In the context of innovative developments for wheelchair-user billiard players, a modified “mechanical bridge” manufacturing process can be optimized using 3D printing technology. This modified “mechanical bridge” can be customized to have a unique shape and size, allowing players with injuries to the musculoskeletal system in the neck region to stabilize the cue better during a shot. Individually tailored “bridges” help ensure accuracy and stability in shots, thereby improving technique and game tactics.
Modifying equipment is essential in adaptive sports, enabling athletes with disabilities to participate fully and compete at high levels. Tailoring gear to meet individual needs opens the door for more people to engage in physical activities and competitive sports who might otherwise be excluded. This increased accessibility promotes inclusivity and equal opportunities within the sporting world [
30,
31,
32,
33].
Modified equipment maximizes an athlete’s abilities and compensates for physical limitations. Appropriately modified equipment ensures the safety and comfort of athletes with disabilities, helping to prevent injuries by accommodating individual physical needs. Comfortable, well-fitted gear allows athletes to focus on their performance rather than struggling with unsuitable equipment.
Moreover, the right adaptive equipment can significantly boost an athlete’s self-confidence. It provides physical support and nurtures a belief in one’s abilities. This psychological empowerment is crucial for athletes to set and achieve ambitious goals, regardless of their physical challenges.
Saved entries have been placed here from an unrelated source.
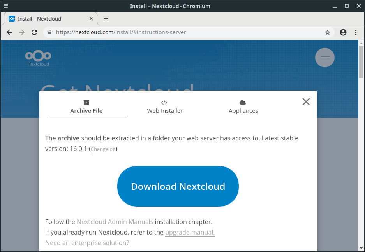Open the browser profile avatar icon
This screenshot has width=365, height=252.
(x=343, y=32)
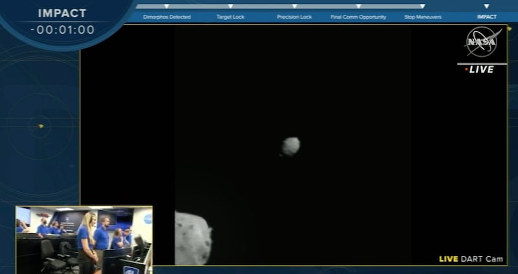Select the Dimorphos Detected milestone label
518x274 pixels.
click(166, 17)
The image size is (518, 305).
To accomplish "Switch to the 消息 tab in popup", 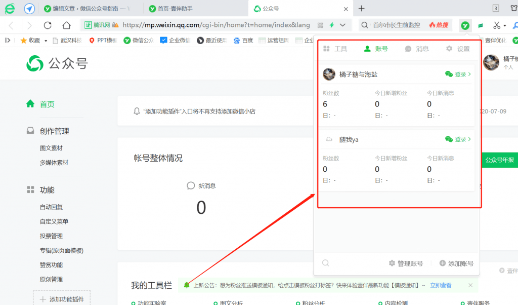I will coord(417,49).
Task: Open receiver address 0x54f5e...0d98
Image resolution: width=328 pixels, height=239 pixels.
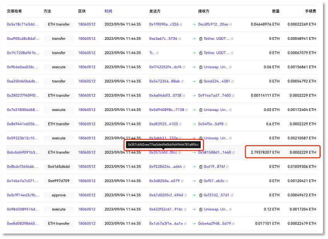Action: click(x=210, y=124)
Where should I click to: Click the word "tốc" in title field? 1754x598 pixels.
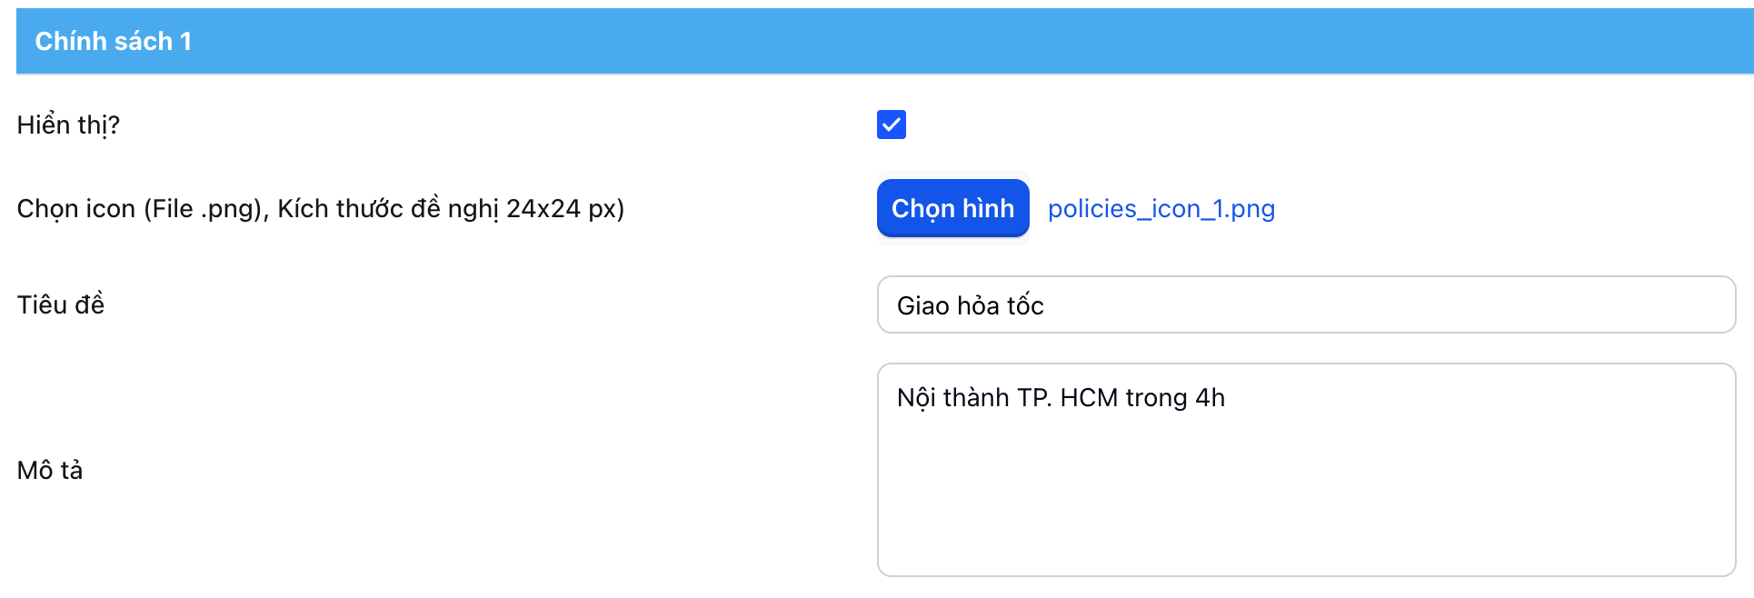[x=1025, y=305]
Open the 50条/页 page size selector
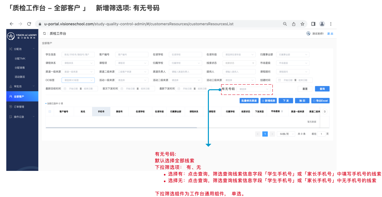The image size is (382, 197). pyautogui.click(x=286, y=134)
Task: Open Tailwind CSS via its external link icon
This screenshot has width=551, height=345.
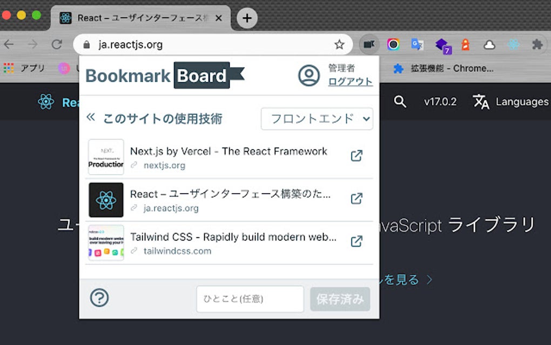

The field of adaptive sports equipment is driving technological innovation. Ongoing research and development in materials science, biomechanics, and digital technology are pushing the boundaries of what is possible in prosthetics and other adaptive gear. This innovation benefits athletes and has broader applications in medical and assistive technologies [
34].
The equipment modification is fundamental to the success and growth of adaptive sports. It opens doors for participation, enhances performance, ensures safety, boosts confidence, drives innovation, and promotes a more inclusive sporting environment for all athletes.
5. Conclusions
The literature review provides a comprehensive analysis of studies focusing on physical activity and mobility, particularly among individuals with spinal cord injury and manual wheelchair users. These insights enhance our understanding of inclusive practices in sports and exercise. Expert surveys emphasize the need for objective assessments of athletes’ conditions, facilitating tailored training approaches and highlighting the importance of specialized equipment for wheelchair users.
Employing the OpenCap application, we examined kinematic parameters during billiard strokes, revealing a close correlation (r = 0.98) of cue movement between the two techniques. However, due to tactical constraints, only 56.25% of athletes successfully executed shots from uncomfortable positions. The biomechanical analysis led to developing specialized equipment for players with musculoskeletal impairments, enhancing training plans. Implementing individualized training programs, alongside modifications such as the “mechanical bridge” and specialized straps, resulted in a 36% increase in specialized physical preparation and a significant 33% growth in performance outcomes at international competitions.
The scientific and applied relevance of the innovations developed to enhance the effectiveness of the national team’s training and competitive activities in adaptive billiards (pool) has been proven. These developments can be applied to other forms of adaptive sports worldwide.